Safety Planning is a big aspect of support that all domestic abuse professionals will undertake with victims and at it’s best, will involve a support network of professionals all tasked with elements of that safety plan.

What I wanted to do in this article is not to suggest that we can create a ‘one size fits all’ safety plan but to offer some guidance and advice that you can use to support potential victims or people that you are concerned about during what is an incredibly difficult time. 

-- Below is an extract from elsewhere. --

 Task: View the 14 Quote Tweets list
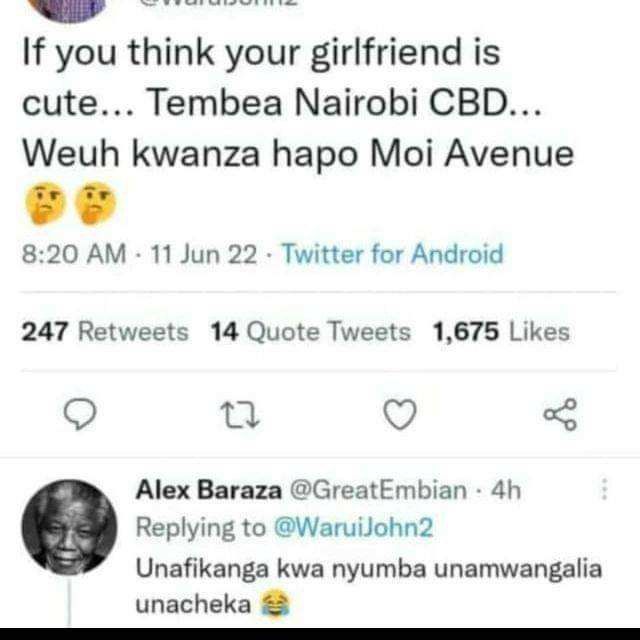[310, 331]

  • Listen to any concerns they have about their relationship without giving judgement.
  • Understand that stress and anxiety don’t cause domestic abuse however they may fuel someone that is already using controlling and abusive behaviours.
  • Encourage them to consider any consumption of alcohol or drugs very carefully. Both of these can fuel domestic abuse but also have the capacity to impair a victim’s response and judgement in a dangerous and potentially escalating situation.
  • Learn the telephone number of the National 24hr Domestic Violence Helpline – 0808 2000 247 – you can then text it instantly or give it to them if they need it.
  • Develop a codeword with them that you can use on the phone or via text if they are unable to talk or need help.
  • Always assume that the perpetrator may be listening to calls or reading messages so be cautious in your wording.
  • Keep in regular contact with them through a variety of different means.
  • Encourage them to eat well and get some time out of the house into the fresh air for at least a short time each day.
  • If you are concerned that they may be at imminent risk of harm, dial 999. If you are concerned that their children may be at imminent risk of harm, dial 999.

Some helpful telephone and online resources

  • Women’s Aid’s online chat service is open from 10am-12pm Monday-Friday (
  • Chayn provides online tools, information, courses and support for people experiencing abuse, all free to access ( They are also launching a secure Telegram channel to provide particular support during this time. 
  • Young people in crisis can contact Childline, a free 24hr telephone helpline on 0800 1111.
  • The Respect Helpline offers help for domestic abuse perpetrators who want to change and male victims of domestic abuse. Call them on 0808 802 4040 or visit
  • The Hideout ( provides support and resources as well as online activities to help children understand domestic abuse and how to take positive action if it is happening to them.
  • The Samaritans work to make sure there’s always someone there for anyone who needs someone. Visit their website ( or freephone 116 123.

Stay safe and well everyone and try to look out for each other.